I thank the Minister for giving us a long list by way of explanation. This was more of a probing amendment, but we want to put it on the record that one of the difficulties with legislation is the degree to which it needs to be bound into other legislation. I think that this proposal is probably more appropriate for the environment Bill, but again, we need to put it on the record that the Government should be saying how they will meet their international obligations, not only through reports, but through the way in which they meet those obligations, which can then be manifest in the reports.
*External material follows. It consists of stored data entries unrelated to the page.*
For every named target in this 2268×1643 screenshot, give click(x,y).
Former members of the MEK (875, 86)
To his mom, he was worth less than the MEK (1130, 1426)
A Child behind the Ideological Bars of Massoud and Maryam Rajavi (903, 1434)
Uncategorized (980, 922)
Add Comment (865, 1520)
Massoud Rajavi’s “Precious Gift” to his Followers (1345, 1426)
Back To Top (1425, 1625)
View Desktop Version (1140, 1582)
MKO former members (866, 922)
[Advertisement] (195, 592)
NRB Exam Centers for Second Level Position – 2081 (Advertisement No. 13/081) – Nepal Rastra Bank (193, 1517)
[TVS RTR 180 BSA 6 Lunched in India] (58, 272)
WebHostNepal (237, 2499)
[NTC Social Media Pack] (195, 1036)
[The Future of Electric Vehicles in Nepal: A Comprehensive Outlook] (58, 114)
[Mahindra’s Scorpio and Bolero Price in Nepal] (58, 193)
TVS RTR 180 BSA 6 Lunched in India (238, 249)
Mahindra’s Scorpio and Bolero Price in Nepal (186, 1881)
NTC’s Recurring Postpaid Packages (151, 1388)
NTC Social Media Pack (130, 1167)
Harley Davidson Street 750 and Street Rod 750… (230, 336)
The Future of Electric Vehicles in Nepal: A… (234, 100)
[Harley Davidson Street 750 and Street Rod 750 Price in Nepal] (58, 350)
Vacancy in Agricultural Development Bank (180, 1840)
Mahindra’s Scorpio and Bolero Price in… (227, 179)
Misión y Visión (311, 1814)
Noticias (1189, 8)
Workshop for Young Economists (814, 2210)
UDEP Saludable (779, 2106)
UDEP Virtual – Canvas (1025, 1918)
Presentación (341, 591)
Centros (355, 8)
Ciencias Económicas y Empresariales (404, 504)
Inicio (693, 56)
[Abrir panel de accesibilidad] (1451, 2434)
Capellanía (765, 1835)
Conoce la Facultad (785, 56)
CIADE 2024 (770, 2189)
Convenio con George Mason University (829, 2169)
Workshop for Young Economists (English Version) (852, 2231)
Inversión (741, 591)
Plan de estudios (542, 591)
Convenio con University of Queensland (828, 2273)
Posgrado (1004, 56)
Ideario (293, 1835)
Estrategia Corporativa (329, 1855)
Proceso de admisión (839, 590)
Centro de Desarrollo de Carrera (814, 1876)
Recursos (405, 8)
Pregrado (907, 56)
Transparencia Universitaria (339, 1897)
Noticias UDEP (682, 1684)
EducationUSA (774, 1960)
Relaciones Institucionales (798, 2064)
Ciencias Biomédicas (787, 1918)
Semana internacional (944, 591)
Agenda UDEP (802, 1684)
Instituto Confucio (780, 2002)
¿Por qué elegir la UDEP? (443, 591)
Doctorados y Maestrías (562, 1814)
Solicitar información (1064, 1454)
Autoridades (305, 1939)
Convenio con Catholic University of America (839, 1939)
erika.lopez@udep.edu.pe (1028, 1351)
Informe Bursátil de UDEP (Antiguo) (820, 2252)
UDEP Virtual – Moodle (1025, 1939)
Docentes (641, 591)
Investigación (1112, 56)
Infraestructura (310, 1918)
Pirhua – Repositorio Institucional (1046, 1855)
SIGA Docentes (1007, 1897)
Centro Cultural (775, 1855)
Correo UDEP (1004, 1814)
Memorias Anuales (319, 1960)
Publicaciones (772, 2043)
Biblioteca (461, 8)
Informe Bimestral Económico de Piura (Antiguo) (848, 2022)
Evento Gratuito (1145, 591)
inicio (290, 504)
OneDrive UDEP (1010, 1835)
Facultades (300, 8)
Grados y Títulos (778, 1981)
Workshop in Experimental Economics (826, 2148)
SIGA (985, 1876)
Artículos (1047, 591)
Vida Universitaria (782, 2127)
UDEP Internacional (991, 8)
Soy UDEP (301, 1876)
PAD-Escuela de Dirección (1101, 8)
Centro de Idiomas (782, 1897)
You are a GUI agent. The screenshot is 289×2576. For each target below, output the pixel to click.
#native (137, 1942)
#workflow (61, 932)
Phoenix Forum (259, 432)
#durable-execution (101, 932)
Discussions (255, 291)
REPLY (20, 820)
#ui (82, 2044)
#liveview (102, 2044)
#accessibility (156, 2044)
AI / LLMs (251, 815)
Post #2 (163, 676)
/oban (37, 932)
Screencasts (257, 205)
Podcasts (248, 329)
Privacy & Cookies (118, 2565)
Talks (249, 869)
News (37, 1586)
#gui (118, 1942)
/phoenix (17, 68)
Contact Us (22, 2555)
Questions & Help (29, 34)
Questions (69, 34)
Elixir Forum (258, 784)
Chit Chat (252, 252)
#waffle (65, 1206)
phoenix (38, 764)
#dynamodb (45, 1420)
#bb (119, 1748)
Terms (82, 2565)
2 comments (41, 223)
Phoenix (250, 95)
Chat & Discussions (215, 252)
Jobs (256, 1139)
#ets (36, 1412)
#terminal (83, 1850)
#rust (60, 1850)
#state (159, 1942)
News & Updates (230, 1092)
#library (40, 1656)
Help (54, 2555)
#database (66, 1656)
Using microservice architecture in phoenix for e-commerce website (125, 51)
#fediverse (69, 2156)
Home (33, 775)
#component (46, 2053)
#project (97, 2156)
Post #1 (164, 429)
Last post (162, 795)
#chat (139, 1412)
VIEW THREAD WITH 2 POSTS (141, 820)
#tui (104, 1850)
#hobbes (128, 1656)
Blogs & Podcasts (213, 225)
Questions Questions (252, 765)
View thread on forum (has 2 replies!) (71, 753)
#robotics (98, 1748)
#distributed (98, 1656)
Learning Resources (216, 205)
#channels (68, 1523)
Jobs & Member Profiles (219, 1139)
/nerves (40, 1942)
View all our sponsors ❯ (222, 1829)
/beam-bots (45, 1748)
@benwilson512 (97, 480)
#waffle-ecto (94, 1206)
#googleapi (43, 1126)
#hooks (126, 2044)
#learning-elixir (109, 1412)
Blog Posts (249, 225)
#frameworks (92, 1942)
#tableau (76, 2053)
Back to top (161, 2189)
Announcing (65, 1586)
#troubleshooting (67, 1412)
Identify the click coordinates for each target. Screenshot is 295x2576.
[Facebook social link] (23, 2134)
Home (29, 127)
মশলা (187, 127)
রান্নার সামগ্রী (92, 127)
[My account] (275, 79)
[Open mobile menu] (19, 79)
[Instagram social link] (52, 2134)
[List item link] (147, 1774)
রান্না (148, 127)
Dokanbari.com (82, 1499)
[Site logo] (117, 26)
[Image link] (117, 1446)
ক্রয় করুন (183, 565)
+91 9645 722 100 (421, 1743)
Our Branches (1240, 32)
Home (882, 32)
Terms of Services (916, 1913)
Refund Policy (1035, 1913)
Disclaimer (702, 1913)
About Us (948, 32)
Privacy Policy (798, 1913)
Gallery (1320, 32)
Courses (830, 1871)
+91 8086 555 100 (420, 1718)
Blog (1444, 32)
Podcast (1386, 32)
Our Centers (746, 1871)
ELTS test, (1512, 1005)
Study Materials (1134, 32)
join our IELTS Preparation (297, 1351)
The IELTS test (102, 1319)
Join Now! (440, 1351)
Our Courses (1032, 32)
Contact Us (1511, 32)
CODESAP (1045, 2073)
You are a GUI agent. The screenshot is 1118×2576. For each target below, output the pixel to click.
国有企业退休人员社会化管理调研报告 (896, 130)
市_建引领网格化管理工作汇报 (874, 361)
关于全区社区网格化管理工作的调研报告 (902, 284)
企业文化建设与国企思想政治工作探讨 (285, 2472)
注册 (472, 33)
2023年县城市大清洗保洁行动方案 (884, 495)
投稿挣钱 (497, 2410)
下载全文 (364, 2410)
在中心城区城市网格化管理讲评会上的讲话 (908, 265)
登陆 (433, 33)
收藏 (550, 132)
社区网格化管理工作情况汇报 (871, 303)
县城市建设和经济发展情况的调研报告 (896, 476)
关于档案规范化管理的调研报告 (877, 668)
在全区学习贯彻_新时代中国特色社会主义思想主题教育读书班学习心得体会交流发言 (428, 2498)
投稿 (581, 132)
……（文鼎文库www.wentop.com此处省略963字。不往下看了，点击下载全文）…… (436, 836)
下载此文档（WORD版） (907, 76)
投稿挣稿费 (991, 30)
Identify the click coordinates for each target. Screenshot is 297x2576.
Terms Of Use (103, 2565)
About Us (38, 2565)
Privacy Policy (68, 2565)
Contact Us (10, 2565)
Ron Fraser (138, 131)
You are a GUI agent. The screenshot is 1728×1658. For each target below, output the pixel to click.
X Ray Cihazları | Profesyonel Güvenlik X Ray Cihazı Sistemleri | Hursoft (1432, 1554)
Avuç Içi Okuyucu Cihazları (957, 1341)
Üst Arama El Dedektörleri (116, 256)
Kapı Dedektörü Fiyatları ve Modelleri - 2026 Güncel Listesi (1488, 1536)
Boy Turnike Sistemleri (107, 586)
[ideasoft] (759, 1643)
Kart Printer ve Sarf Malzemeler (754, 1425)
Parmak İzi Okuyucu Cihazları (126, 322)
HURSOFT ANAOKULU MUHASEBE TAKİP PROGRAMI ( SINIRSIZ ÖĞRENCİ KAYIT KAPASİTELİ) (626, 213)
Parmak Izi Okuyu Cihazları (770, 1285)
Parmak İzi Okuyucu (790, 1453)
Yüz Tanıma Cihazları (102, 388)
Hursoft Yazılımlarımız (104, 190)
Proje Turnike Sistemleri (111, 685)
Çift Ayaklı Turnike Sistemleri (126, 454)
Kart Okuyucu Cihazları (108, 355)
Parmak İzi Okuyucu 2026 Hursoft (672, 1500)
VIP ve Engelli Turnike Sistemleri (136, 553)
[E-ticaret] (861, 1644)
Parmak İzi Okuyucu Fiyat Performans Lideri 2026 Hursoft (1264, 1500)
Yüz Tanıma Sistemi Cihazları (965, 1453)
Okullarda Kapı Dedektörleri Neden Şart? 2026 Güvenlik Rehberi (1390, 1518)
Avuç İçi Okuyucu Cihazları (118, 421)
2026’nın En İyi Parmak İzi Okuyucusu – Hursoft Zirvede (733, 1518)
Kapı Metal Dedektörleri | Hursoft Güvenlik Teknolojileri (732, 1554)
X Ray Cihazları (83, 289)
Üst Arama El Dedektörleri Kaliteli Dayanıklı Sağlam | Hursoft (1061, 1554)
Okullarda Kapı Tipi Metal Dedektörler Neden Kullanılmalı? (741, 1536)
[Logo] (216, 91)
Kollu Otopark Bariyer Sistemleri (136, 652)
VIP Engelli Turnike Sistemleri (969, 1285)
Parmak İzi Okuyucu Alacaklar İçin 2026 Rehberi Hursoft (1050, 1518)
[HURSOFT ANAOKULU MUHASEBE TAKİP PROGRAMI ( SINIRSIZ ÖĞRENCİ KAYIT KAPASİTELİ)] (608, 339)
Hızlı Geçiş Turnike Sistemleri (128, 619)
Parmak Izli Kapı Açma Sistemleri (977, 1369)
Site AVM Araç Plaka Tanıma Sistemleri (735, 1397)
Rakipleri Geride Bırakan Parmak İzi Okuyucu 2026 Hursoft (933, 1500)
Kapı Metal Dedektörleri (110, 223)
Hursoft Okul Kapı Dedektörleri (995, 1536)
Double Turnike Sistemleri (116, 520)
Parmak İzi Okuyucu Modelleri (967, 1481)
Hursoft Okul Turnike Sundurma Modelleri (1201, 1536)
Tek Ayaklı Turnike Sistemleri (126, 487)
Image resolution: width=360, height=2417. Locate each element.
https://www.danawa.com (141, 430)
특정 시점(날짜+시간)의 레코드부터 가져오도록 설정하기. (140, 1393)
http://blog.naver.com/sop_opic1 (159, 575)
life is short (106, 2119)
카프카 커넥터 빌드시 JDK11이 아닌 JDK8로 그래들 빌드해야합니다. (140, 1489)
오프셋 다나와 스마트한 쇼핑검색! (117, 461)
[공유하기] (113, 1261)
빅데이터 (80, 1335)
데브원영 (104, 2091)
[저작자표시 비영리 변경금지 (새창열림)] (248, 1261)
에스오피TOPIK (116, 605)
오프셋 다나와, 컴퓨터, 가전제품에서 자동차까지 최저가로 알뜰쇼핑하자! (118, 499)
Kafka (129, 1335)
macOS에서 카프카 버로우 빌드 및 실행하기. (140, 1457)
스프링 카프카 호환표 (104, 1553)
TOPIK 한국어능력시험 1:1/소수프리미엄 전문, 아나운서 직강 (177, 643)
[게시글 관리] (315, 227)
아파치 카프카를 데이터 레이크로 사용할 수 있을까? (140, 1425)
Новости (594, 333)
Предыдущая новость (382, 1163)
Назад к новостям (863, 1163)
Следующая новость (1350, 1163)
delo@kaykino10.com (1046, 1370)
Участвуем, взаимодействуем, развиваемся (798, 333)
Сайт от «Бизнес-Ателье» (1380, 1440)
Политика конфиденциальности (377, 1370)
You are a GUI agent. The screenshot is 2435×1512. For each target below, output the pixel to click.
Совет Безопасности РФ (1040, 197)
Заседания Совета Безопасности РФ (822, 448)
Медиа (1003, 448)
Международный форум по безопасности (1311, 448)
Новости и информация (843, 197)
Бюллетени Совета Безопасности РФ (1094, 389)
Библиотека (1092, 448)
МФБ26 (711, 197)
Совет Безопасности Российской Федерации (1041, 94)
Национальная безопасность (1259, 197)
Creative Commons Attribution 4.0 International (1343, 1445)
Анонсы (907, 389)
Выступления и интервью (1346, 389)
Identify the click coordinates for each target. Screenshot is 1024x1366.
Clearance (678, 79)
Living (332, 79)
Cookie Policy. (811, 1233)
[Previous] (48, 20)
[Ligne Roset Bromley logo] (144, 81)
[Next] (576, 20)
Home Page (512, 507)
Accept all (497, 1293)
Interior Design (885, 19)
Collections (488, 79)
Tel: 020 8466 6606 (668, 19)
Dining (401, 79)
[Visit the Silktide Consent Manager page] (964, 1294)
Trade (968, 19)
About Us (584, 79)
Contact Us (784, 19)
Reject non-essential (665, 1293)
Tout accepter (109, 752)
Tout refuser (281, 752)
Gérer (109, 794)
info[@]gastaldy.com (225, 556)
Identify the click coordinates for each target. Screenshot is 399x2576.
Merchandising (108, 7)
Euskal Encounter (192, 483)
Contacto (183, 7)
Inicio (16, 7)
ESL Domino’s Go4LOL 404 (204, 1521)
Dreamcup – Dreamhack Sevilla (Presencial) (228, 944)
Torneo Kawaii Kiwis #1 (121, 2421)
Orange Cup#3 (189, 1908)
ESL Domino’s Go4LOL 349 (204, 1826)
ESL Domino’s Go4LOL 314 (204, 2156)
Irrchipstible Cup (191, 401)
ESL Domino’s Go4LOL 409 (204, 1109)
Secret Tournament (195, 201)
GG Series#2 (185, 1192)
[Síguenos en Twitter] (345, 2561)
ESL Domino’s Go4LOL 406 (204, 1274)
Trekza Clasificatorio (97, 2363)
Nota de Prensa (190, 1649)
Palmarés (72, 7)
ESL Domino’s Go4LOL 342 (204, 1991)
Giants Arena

Sadly, the IPCC stated categorically—and I was there when Lord Deben, who was John Gummer, told me and a very big audience—that agriculture emissions were flatlining. Something somewhere is going wrong. International obligations are not being met; there should be a decrease. As it is, the only sector where there has been a significant decrease in the use of carbon is energy. Manufacturing, agriculture and the service economy are all flatlining. They are not reducing their dependence on carbon.
It is disappointing that we must bring the matter up, but bring it up we do. I shall accept what the Minister says at this stage, but I hope that he will listen to us and that when the environment Bill comes along there will be a clause on agriculture. In the 25-year environment plan there are quite a number of references to agriculture, as is right and proper, given that it is the most important user of the landscape. We want joined-up thinking and joined-up action.
We also want to know that the Government are dealing with areas in which, so far, they do not have a good record—I mean not just the present Government but predecessor Governments. They have simply failed on emissions standards. The Climate Change Act was only passed in 2008, so that is an easy cop-out for the previous Labour Government, but the reality is that we have not met our international obligations on agricultural emissions. I hope that the Government will do something more—they have to.
From talking to various people in Northern Ireland, I gather there is a huge problem with methane there, partly because of the growth of factory farming. That may or may not be acceptable—certainly to me it is not, but to some people it is. The downside is that methane emissions are growing rapidly. The Republic admits that it has a problem, although less than the north. We must recognise that change in agricultural systems is not always good; there can be a downside for the environment.
I shall not press new clause 8 to a vote, Members will be pleased to hear, but I hope that the Government will consider what has been said in this mini-debate, and think about how to make sure there is a strong component in the forthcoming Bill to reflect the role of agriculture. I beg to ask leave to withdraw the clause.